When you are choosing a gift, you don’t start with “What shall I buy?”. You start with the recipient – who are they, and why are you buying them a present. Is it a routine birthday or Chrstmas gift? Or do you want to show you haven’t forgotten them? Or is it to wow them and make them fall in love with you?
The answers to these questions will radically change your choice of gift.
Writing is the same. It may be tempting to start with “What shall I write?” but you get there quicker if you ask the wider questions first.
(Thanks to Kate for this nugget).
There are several videos on YouTube offering advice about business writing, and some are better than others.
Some are very basic (possibly aimed at people whose first language is not English); others base their advice on neurolinguistic “science” about creating psychological effects in your customer’s head.
There, you see. I put the word “science” in inverted commas to create a special psychological effect in your head.

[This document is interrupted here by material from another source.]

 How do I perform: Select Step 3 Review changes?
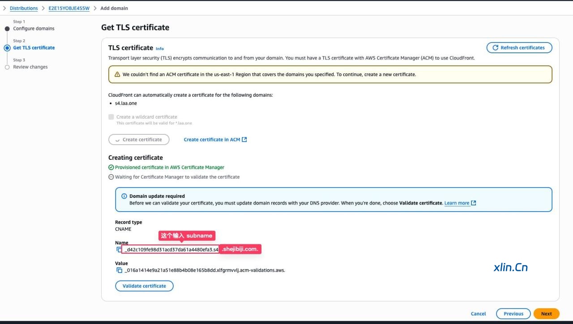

But the videos to really watch out for are the ones where somebody has just sat down and made it up. No research, no sources, no anything – just “here’s the advice”. I nearly spat my tea out when I found this one from Self Learn: it’s called Seven Quick Tips, and here is the first....
LIMIT PREPOSITIONS WHEN POSSIBLE
If you don’t remember what they are, here’s a list and primer. When overused, prepositions can weaken writing and contribute to wordiness. For example: “The meeting on December 1 about the budget” is sharper when written “The December 1 budget meeting”. Also watch out for prepositions following a verb, such as “come up with” or “find out”.

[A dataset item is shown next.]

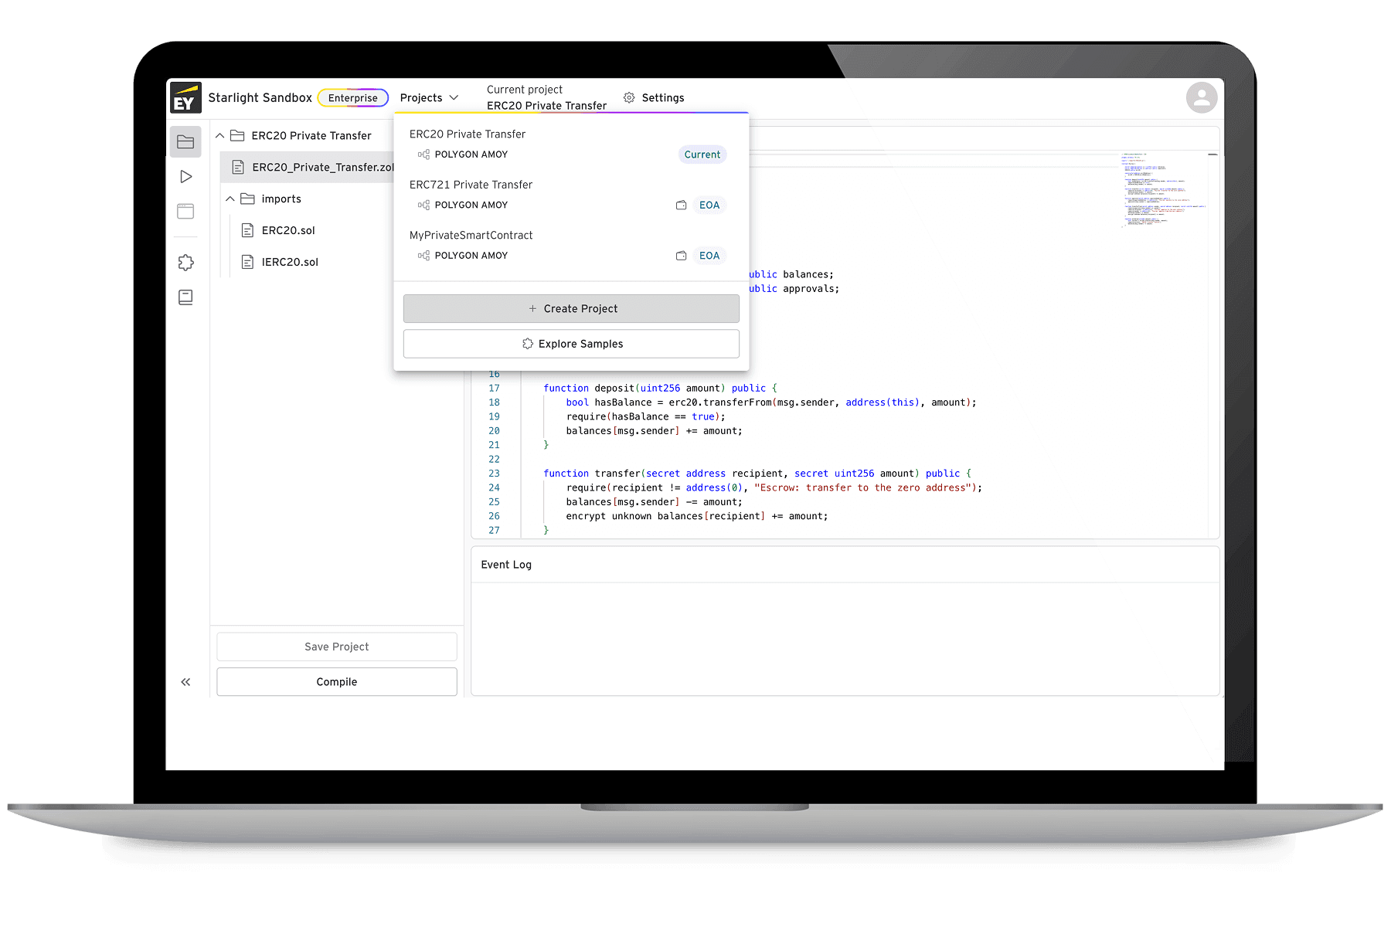Select ERC721 Private Transfer project
1391x927 pixels.
(x=471, y=185)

It is actually a good idea not to overuse prepositions, but this isn't the best way to explain it to someone who is trying to write better documents. Most people don't know what a preposition is.
The other thing is, if you are advising people to avoid expressions like "find out", what are you suggesting they write instead? Discover? Elicit? Make clear? I'm not sure any of them really improve the sentence.
Beware of tosh out there
Reading aloud helps. Usually.
One of the best ways to tell whether your writing is making sense is to read it aloud – or, even better, get someone else to read it out. Where they laugh, it’s likely to be funny; where they stumble, you probably need to adjust it.

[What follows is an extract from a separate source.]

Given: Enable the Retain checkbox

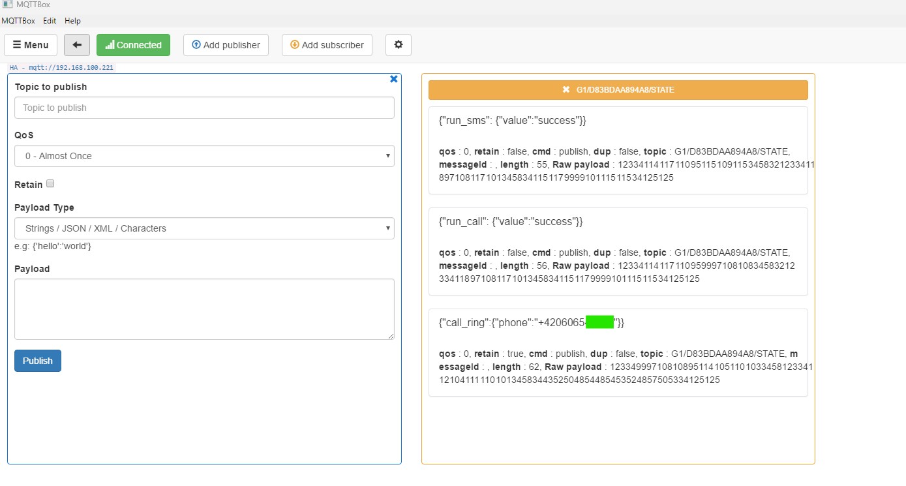Looking at the screenshot, I should (50, 184).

On the whole, punctuation helps us to read: that’s what it’s for. But thereare a few cases where punctuation requirements go against those of reading aloud. Try reading out this sentence.
“The main point is that, regardless of who was driving, the vehicle was uninsured”
You will probably put a pause after “is” or after “point”, and another one after “driving” – this would tell the listener that “regardless of who was driving” is a subordinate clause and not part of the main sentence.
It is correct for the comma to come after “that”, so that commas mark the beginning and end of the subordinate clause, but it’s no help at all when it comes to reading aloud. Indeed, if you pause after "that", the listener might think you meant the other meaning of the word (as in "that chair").
If you find yourself writing sentences with potential stumbling points like this, it’s always worth trying to re-write them. Here are some options.
“The main point is: regardless of who was driving, the vehicle was uninsured”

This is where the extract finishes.